WHAT IS NEEDED: Repeat the records below word for word, but start at the line that contains "The height and width of the screenshot is (258, 544).", stop after the last line, and include nothing else.
START INPUT DATA
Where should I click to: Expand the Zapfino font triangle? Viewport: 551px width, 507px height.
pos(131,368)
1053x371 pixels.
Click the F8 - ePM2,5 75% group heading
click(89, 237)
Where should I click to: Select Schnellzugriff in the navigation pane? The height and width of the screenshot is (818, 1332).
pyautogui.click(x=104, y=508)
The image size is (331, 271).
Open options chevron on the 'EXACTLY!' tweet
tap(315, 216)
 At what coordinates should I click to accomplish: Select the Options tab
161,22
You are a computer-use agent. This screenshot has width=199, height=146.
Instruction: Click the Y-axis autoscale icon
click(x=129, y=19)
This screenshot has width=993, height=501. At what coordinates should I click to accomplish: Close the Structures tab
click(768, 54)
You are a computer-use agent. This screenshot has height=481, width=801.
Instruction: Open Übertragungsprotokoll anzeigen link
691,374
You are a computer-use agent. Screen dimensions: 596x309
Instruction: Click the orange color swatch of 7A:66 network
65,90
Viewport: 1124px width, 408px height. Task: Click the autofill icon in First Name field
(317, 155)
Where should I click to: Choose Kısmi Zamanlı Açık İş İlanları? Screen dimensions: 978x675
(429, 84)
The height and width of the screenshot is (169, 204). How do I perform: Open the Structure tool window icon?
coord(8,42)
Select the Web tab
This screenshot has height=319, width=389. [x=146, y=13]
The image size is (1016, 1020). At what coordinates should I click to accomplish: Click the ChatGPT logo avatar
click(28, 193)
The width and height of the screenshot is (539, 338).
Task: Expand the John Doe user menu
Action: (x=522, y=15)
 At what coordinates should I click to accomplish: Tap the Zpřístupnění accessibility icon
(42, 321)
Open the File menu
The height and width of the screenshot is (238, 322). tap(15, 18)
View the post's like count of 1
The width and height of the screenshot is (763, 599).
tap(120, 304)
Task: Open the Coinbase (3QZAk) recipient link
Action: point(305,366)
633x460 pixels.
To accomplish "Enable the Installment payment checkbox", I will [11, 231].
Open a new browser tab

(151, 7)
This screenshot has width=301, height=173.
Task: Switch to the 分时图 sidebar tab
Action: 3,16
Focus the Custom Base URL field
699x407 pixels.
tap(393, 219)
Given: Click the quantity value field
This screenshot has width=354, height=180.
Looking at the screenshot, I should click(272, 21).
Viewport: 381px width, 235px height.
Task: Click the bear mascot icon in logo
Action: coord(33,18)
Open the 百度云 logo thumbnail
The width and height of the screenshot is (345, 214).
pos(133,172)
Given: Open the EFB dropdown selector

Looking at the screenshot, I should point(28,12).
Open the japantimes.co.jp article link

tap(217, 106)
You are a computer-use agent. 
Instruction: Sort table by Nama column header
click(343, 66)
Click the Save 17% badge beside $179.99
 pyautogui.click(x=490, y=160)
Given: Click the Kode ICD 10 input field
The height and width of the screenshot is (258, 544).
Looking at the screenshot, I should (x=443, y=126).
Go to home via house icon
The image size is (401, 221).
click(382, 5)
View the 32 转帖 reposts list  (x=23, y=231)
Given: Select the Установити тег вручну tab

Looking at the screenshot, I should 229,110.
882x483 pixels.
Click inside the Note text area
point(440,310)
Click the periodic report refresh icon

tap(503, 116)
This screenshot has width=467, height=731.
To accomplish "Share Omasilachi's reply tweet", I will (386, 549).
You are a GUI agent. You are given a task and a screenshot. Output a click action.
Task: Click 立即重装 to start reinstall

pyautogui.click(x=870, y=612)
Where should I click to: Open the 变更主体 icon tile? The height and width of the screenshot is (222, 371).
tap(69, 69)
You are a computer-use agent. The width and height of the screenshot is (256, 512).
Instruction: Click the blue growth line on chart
END INPUT DATA
EXERCISE RESULT:
The height and width of the screenshot is (258, 544).
Looking at the screenshot, I should (x=443, y=126).
Go to home via house icon
The image size is (401, 221).
click(382, 5)
View the 32 转帖 reposts list  (x=23, y=231)
Given: Select the Установити тег вручну tab

Looking at the screenshot, I should 229,110.
882x483 pixels.
Click inside the Note text area
point(440,310)
Click the periodic report refresh icon

tap(503, 116)
This screenshot has width=467, height=731.
To accomplish "Share Omasilachi's reply tweet", I will (386, 549).
You are a GUI agent. You are given a task and a screenshot. Output a click action.
Task: Click 立即重装 to start reinstall

pyautogui.click(x=870, y=612)
Where should I click to: Open the 变更主体 icon tile? The height and width of the screenshot is (222, 371).
tap(69, 69)
You are a computer-use agent. The width and height of the screenshot is (256, 512).
Instruction: Click the blue growth line on chart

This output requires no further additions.